The criminal trial of the "Diallo Four" is now behind us. The ramifications are of this incident are not. It is a mistaken belief that police seldom shoot unarmed suspects, while the phenomenon is actually quite common, much more common than most within the law enforcement community actually realize. NYPD has actually experienced two more highly politicized shootings of unarmed black suspects since the death of Amadou Diallo. And, before anyone suggests that this problem is somehow an indictment of NYPD, it should be noted here that NYPD has one of the most envious records of judiciously using deadly force. This problem transcends most of the narrowly defined political parameters that "police bashers" have attempted to constrain it by. Few issues generate more public interest towards the law enforcement community than news stories and events stemming from allegations that police used excessive force to effect an arrest. This issue is arguably more inflammatory than allegations of police corruption. If that notion doesn't seem to resonate with you, ask yourself when you last saw people rioting over a police corruption allegation. In contrast, civil unrest is quite commonplace in response to the perception that police have used force excessively.
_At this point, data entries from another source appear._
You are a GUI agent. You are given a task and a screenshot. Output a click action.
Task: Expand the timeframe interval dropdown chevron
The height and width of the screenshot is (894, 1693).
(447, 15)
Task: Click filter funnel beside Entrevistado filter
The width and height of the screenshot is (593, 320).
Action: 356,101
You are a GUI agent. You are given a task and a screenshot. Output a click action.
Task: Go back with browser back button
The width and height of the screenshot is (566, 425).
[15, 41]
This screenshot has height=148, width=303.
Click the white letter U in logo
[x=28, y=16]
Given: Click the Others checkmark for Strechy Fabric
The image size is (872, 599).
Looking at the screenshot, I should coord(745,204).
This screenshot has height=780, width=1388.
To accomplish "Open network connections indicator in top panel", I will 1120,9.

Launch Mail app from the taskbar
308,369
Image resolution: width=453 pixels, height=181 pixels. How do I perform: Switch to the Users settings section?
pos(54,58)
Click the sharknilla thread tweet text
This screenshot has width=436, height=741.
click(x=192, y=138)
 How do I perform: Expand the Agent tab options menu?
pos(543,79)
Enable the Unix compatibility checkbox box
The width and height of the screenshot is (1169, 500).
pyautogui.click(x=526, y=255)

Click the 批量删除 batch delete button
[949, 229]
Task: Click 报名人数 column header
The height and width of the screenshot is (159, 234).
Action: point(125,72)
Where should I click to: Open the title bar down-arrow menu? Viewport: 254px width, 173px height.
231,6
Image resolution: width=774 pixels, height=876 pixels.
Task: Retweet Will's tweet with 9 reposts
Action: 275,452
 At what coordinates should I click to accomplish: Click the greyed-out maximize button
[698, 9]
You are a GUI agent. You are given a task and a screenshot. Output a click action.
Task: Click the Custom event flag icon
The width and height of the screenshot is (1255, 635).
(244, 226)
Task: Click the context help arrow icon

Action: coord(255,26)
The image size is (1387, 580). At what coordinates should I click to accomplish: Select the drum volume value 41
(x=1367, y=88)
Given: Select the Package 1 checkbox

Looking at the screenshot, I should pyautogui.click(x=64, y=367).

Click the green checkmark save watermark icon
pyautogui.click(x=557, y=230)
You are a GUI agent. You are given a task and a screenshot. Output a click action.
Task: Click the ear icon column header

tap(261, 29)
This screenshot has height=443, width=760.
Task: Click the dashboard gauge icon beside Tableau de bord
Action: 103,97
If there is a silver lining embedded within this troubling issue, it can best be summed up in this manner;

The perception that excessive force has been used is generally just that, perception. 
Perception is a malleable issue. It can be managed, if not controlled. Managing this issue will involve simple, logical but systematic utilization of existing resources. The most underutilized asset in this effort is commonly the agency's training staff.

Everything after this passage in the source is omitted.